Work on the bells that ring out the music from the campanile on the University of Northern Iowa campus in Cedar Falls is moving right along.
UNI Assistant Vice President Hillery Oberle says 15 bells were installed when the campanile was built in 1926, and 32 more were added in 1968. The brass bells were okay, but the operating systems were showing their years of wear.
“The connection pieces and things that suspend them in the campanile, the transmission system that controls the clappers, down to the plain keyboard, and then also the playing keyboard were really showing signs of age and weather,” she says. All but a few of the bells were removed and lowered to the ground to be worked on. They decided to add a couple of bells while everything was being refurbished.
“While we were doing that we knew we had the opportunity to fill in a couple of the musical gaps in the carillon,” Oberle says. ” When they cast the first bells they did not do two of the largest bells. So the C sharp and the D sharp.

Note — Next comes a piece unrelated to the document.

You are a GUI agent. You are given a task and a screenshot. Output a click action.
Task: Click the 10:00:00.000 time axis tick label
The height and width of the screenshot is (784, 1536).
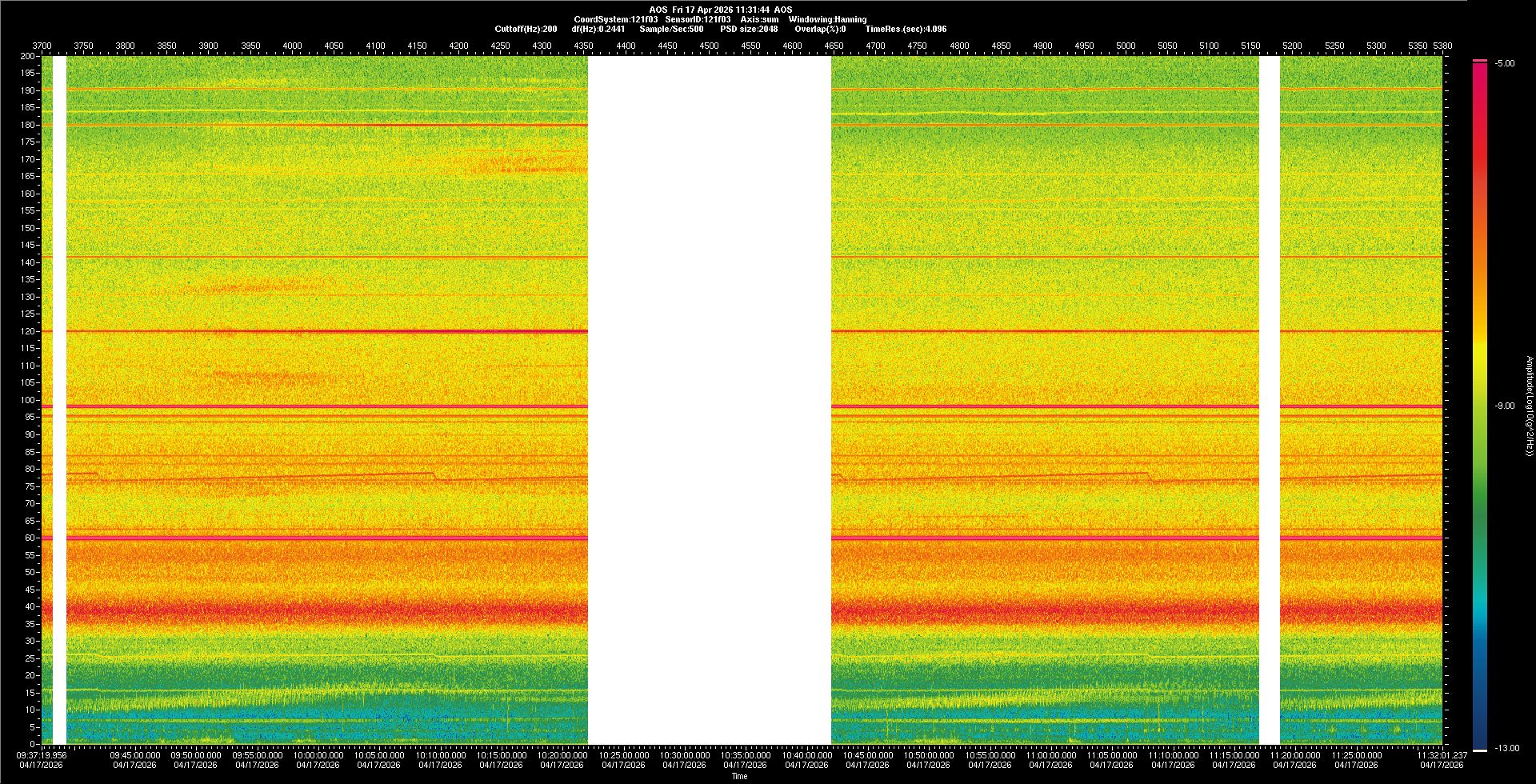(318, 755)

Those were not a part of our time or our carillon.” Seven new small bells at the other end of the music spectrum are also being added.
“So for those musically inclined it means that we have a five-octave instrument that is has four octaves that are fully chromatic,” Oberle says. They reworked the infrastructure and put in steel beams to carry the weight of the bells — which range from 20 pounds for the smallest bell to four-thousand pounds for the largest.
Oberle says the campanile is a key campus landmark for students, faculty and alumni. “You know it holds different types of memories for everybody. It might be where you took your graduation photo, we have so many stories of people who proposed at the campanile,” Oberle says. “You know a tradition is to go campaniling and kiss your sweetheart at midnight at the campanile. So a lot of great stories it’s really the center of the campus.” She says it’s where the university comes together to celebrate and sometimes come together and in sadness.
They took advantage of having the bells out on the ground to recreate a picture of the UNI president and others lined up with the bells before they were first installed in 1926. The $2.2 million campanile renovation is one the iconic spaces projects along with the Gallagher Blue Dorn and UNI-Dome renovation.
Cranes started hoisting the bells back up to their hanging spot Wednesday. Getting the campanile operating again is part one of the project. “The second part of the project will revitalize the plaza surrounding the campanile. So new paving, new seating areas, new landscaping,” she says. “That all has taken a bit of a beating as we’ve had construction on the carillon going on etcetera.”
They’ve raised $1.5 million so far to fund the project.